[Records provided]
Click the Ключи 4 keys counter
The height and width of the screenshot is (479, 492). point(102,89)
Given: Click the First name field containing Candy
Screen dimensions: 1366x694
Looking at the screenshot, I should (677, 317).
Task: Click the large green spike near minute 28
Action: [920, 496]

[Given instruction]
Substitute "badge" for "counter" throughout the rows above, and reproduce them with everything else left unchanged.

[Answer below]
Click the Ключи 4 keys badge
The height and width of the screenshot is (479, 492). point(102,89)
Given: Click the First name field containing Candy
Screen dimensions: 1366x694
Looking at the screenshot, I should (677, 317).
Task: Click the large green spike near minute 28
Action: [920, 496]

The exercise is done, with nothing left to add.